== SOURCE MATERIAL ==
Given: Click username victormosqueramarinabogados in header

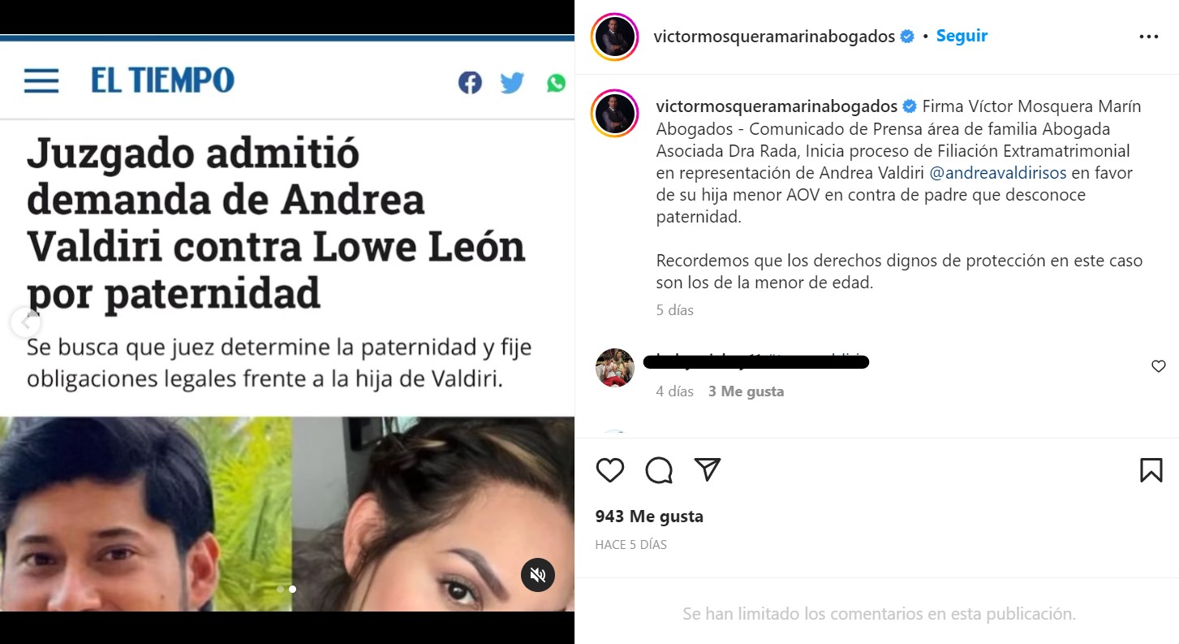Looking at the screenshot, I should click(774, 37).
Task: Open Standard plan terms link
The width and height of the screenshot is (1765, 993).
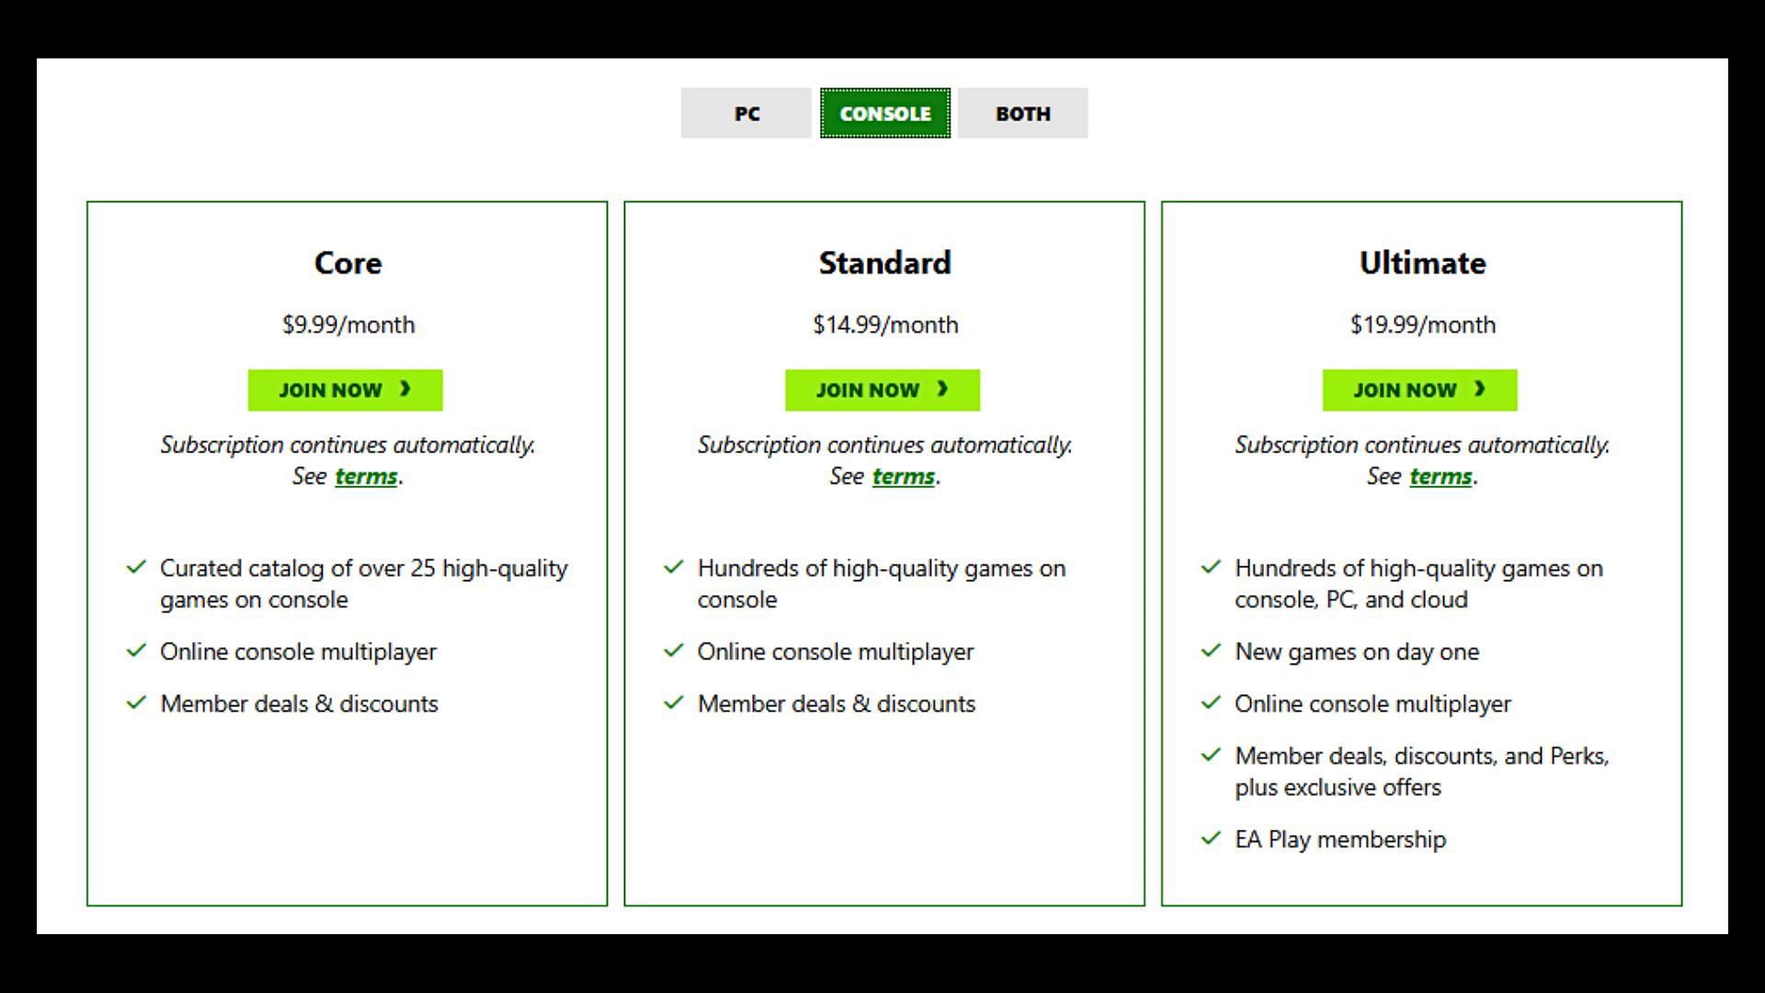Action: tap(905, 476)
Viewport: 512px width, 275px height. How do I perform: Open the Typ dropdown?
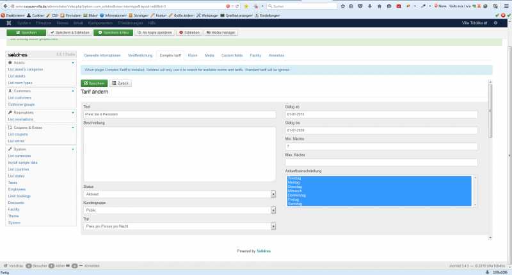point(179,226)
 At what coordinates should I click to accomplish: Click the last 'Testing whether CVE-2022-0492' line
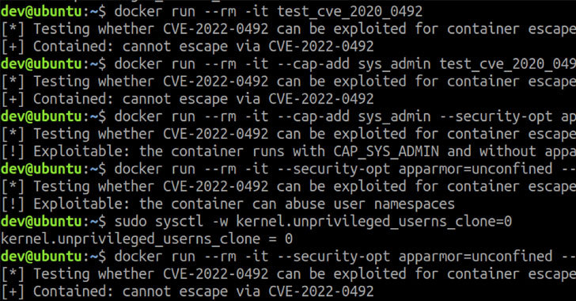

==

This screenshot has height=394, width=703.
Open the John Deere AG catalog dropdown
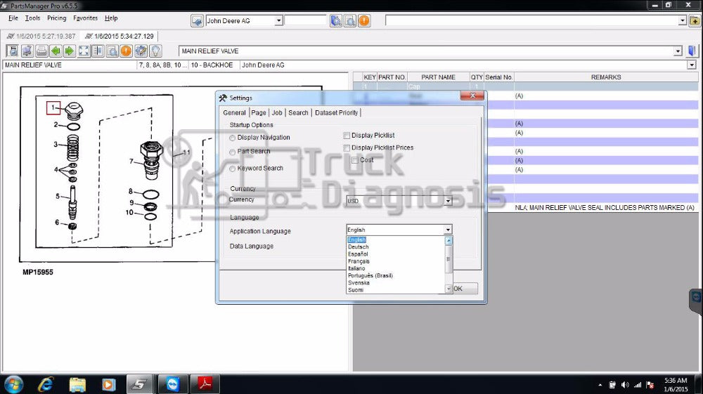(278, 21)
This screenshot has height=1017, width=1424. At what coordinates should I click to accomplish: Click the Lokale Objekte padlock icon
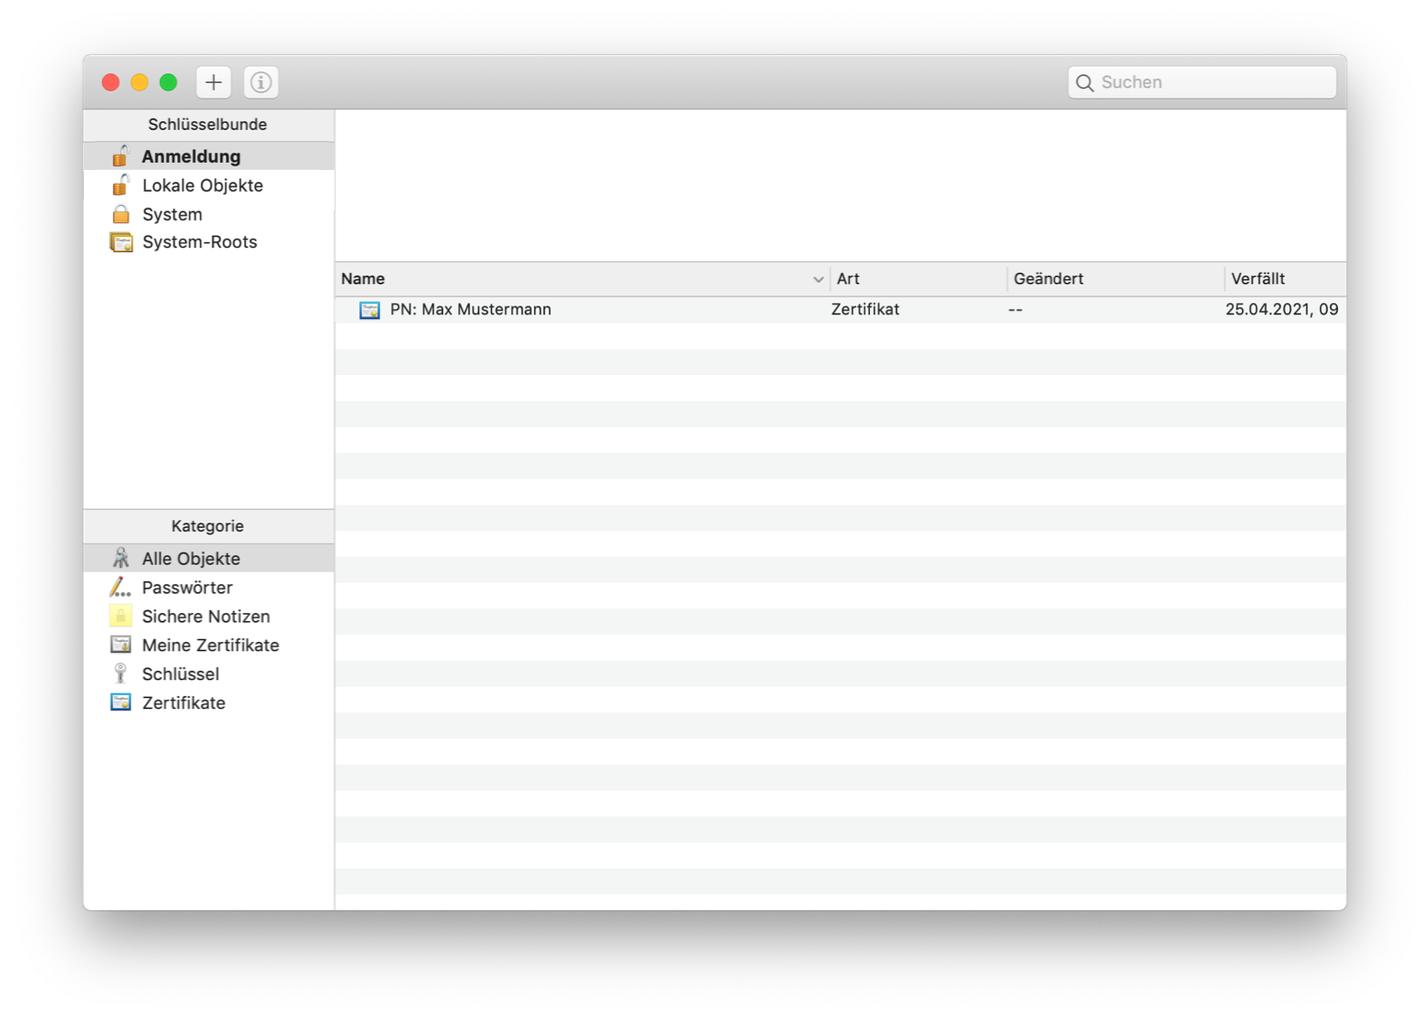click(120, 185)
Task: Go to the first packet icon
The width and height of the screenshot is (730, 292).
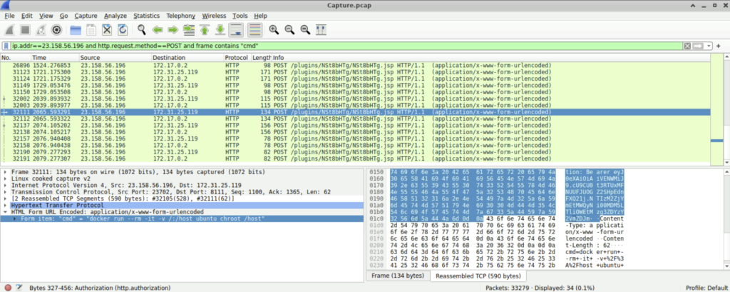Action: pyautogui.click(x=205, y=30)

* * *

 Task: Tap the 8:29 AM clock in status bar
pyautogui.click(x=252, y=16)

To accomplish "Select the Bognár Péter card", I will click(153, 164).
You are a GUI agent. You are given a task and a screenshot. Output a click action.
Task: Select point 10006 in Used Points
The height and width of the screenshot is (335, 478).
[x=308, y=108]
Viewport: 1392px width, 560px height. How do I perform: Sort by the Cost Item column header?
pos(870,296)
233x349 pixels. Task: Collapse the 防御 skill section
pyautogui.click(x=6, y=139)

== WORK INSTRUCTION ==
Look over the listing above and copy each line that contains "Select".

== RESPONSE ==
To accomplish "Select the Bognár Péter card", I will click(153, 164).
Task: Select point 10006 in Used Points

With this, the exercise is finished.